In this age of entrepreneurship, one of the most effective ways that I’ve seen for employees to create a business “on the side” is to get involved in property.
Property investing is low risk and requires very little time and effort once the property is purchased; perfect when you’re working five days a week and have to take care of the kids on the weekend. It also allows you to create additional wealth that you might not have access to while you’re climbing the corporate ladder.
You see, the fundamental element in being able to buy property is the ability to borrow money, and in order to do that, you need to have two things – a deposit, and the ability to service that debt (regular income).
While the deposit often comes through savings or equity, many people overlook the fact that regular income is often the domain of the employee rather than a business owner.

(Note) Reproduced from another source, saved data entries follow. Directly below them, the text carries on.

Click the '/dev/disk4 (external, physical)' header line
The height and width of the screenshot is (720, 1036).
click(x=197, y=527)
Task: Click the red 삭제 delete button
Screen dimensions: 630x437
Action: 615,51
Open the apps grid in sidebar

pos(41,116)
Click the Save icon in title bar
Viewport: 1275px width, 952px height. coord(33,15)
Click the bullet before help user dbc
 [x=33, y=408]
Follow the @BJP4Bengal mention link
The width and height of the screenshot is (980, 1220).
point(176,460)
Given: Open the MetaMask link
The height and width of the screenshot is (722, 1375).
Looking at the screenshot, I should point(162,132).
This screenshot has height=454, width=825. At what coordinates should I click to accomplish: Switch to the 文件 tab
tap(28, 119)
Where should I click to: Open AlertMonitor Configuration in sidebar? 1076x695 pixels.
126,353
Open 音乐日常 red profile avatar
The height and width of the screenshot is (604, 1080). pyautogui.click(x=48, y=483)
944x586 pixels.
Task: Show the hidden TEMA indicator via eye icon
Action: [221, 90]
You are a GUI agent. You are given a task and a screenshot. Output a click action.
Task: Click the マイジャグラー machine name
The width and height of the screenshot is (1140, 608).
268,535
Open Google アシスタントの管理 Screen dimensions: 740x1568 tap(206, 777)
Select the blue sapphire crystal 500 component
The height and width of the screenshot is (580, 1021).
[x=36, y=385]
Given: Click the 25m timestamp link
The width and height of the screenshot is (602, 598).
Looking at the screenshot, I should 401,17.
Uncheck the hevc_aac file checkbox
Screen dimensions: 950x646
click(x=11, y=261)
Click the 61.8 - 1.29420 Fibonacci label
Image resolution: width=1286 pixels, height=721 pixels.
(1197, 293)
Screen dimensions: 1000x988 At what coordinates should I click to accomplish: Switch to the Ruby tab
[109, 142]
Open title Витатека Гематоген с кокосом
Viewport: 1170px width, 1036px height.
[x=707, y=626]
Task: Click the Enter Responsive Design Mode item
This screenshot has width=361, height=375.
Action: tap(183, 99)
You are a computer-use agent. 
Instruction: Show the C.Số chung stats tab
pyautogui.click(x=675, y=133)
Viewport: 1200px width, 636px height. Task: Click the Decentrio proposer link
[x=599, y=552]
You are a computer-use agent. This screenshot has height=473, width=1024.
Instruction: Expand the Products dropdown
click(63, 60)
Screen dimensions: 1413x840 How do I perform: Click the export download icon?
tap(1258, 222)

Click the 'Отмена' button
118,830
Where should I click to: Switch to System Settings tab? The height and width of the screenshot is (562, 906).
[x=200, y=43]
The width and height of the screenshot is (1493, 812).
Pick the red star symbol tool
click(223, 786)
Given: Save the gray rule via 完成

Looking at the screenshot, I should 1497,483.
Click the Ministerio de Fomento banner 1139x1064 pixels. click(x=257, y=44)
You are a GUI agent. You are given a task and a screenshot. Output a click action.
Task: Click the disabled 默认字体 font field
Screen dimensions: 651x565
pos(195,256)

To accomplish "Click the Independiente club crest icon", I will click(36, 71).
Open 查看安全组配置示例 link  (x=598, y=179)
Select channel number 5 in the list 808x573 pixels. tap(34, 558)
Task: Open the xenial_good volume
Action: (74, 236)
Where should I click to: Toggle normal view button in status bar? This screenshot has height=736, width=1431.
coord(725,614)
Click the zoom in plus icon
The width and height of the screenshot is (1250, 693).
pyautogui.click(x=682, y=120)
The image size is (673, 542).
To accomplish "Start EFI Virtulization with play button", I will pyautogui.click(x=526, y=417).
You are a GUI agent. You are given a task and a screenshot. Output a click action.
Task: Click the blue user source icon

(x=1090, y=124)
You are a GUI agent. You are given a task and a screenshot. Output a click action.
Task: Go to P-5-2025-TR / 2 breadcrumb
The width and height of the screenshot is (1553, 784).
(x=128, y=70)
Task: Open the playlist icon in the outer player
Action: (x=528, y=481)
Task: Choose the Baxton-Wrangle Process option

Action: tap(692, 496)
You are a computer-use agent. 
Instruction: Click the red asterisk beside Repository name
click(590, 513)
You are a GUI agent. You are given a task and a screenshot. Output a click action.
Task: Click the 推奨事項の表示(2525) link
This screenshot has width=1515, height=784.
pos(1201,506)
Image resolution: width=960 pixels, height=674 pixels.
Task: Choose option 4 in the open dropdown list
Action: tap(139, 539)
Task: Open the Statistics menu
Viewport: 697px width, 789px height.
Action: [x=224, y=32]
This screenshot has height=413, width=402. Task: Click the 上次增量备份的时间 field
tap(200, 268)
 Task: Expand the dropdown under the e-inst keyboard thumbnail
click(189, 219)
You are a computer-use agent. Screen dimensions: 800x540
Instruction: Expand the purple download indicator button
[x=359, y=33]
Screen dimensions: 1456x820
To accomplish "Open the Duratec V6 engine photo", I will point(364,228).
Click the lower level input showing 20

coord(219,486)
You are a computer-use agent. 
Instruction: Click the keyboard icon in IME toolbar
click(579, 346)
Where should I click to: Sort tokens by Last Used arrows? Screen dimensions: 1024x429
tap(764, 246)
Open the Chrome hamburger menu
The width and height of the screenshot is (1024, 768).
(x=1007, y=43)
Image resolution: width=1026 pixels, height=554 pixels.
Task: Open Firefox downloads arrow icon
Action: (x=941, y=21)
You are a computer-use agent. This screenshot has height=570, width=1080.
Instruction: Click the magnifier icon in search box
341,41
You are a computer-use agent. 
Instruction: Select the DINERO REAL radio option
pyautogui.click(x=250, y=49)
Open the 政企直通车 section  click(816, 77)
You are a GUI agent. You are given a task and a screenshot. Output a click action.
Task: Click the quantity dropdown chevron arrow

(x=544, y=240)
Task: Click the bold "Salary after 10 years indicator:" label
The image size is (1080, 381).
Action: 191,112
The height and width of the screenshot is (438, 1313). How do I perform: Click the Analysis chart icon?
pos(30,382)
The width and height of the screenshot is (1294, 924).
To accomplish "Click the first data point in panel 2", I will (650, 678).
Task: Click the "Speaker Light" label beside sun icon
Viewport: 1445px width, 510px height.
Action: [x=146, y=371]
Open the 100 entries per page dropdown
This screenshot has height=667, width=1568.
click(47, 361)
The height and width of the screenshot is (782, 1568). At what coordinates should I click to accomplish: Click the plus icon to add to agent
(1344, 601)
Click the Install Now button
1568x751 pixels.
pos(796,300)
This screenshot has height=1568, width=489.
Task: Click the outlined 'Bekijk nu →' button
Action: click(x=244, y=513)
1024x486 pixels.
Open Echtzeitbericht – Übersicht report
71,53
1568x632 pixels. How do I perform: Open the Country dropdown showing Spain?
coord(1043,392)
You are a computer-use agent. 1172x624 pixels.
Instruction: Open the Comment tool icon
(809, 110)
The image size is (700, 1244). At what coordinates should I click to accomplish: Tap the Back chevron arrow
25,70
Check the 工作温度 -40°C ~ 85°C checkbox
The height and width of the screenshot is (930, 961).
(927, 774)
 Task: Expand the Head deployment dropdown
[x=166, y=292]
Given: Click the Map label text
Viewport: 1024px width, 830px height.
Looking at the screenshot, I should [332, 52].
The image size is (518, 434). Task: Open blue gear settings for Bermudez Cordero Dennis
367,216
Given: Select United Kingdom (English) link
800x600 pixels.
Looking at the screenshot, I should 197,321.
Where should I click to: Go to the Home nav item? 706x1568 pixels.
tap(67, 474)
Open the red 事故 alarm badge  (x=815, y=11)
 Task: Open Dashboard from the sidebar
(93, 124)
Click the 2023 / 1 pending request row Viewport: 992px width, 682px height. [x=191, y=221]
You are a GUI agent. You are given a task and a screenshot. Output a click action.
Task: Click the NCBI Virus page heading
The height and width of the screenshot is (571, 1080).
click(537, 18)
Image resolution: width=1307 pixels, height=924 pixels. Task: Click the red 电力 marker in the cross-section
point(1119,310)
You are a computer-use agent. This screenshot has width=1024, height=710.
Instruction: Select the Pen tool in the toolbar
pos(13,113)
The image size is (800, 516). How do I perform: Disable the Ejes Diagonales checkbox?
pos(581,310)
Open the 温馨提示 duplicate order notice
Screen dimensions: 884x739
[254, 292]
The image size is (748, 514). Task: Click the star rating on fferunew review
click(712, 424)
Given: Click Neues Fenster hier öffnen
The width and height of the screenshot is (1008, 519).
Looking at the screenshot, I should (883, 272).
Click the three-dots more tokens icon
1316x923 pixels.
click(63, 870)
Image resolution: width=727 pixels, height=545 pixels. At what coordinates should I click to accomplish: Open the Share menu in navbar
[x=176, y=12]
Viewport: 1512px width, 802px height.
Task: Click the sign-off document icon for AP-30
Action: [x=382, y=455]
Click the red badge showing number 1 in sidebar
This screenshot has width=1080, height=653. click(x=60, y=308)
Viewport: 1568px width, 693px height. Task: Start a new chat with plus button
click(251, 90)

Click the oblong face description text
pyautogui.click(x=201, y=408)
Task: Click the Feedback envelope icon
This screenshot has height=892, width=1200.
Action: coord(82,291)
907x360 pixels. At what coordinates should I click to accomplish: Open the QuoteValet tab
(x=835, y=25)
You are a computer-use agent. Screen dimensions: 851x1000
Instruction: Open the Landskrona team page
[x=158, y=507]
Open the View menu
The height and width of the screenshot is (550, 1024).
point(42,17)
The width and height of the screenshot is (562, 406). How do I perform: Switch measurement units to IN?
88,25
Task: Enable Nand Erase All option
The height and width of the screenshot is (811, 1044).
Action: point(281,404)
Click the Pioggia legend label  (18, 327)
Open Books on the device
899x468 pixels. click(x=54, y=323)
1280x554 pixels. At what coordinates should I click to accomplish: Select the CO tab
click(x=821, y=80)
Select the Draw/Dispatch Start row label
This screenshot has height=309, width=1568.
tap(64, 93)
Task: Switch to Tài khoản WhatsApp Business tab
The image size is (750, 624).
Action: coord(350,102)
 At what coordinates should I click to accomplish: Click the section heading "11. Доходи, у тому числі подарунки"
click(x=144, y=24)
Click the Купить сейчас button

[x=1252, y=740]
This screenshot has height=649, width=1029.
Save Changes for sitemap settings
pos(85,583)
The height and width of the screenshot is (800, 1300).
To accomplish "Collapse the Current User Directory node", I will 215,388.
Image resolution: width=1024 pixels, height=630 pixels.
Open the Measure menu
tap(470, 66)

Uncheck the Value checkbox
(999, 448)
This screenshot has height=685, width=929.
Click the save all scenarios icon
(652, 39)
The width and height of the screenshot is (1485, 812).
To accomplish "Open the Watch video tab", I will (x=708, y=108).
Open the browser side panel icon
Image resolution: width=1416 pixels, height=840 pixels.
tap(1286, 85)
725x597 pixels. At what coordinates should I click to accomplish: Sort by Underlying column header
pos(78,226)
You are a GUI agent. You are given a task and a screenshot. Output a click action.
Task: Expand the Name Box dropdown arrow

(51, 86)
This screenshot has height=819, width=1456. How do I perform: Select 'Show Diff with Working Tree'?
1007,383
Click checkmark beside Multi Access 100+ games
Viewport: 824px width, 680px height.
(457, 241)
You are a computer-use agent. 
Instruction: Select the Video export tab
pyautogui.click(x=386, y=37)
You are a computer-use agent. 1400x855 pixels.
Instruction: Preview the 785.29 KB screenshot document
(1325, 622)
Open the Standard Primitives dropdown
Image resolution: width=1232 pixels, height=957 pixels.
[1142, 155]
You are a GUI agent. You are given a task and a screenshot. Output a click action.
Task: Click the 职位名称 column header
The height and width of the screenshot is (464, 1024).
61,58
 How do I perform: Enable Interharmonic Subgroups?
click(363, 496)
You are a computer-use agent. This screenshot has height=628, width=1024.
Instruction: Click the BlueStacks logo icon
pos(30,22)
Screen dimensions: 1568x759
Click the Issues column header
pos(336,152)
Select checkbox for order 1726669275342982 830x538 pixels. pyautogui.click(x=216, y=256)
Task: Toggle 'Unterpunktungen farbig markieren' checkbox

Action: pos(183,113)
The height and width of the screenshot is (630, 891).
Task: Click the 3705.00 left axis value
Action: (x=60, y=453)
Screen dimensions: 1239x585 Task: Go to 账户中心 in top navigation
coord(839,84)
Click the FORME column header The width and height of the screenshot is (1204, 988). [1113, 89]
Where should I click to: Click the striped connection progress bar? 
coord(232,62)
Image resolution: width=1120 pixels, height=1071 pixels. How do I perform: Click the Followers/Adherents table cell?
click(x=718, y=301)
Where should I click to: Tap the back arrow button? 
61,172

I can’t tell you how difficult it is to make a budget when you’re a business owner, and your income fluctuates every month. While a regular pay cheque is something that you may take for granted, as an employee you can service your loan over the long-term compared to a start-up entrepreneur who’s putting it all on the line (read: high-risk) and may not have a consistent income to repay their loans.
Regular pay cheques also allow you to create a reliable budget and put aside an amount for investing each month. For this reason alone, banks typically love employees and are more than happy to lend based on that regular income.
So, if you thought the guy who left the office to launch a new app is about to buy that house on the harbour, think again. Banks typically look at start-ups and new business owners as high-risk, with no proven income to service the debt.
Only recently I met an investor who had over 15 properties in his portfolio. He told me that he would never have made it to that point if he had been a business owner. He knew that if he wanted to achieve his goal of building a sustainable portfolio, he had to give up the prospect of owning a business and go back to corporate life. It was the only way the bank would consider his ability to repay the loan – he needed that payslip.
My message here is not against business owners. Australia is full of business owners who have made a success of their business and have a track record over many years that prove their ability to repay their loans.
As an employee though, it’s easy to overlook the security and stability that a regular income provides. Banks love the consistent pay cheque coming in every month, and that makes it an ideal scenario to get involved in the property market.
It also provides an avenue that most entrepreneurs are out there chasing – freedom and wealth. Build a sustainable, long-term portfolio, and you may achieve the financial independence that many start-up entrepreneurs are pursuing every day.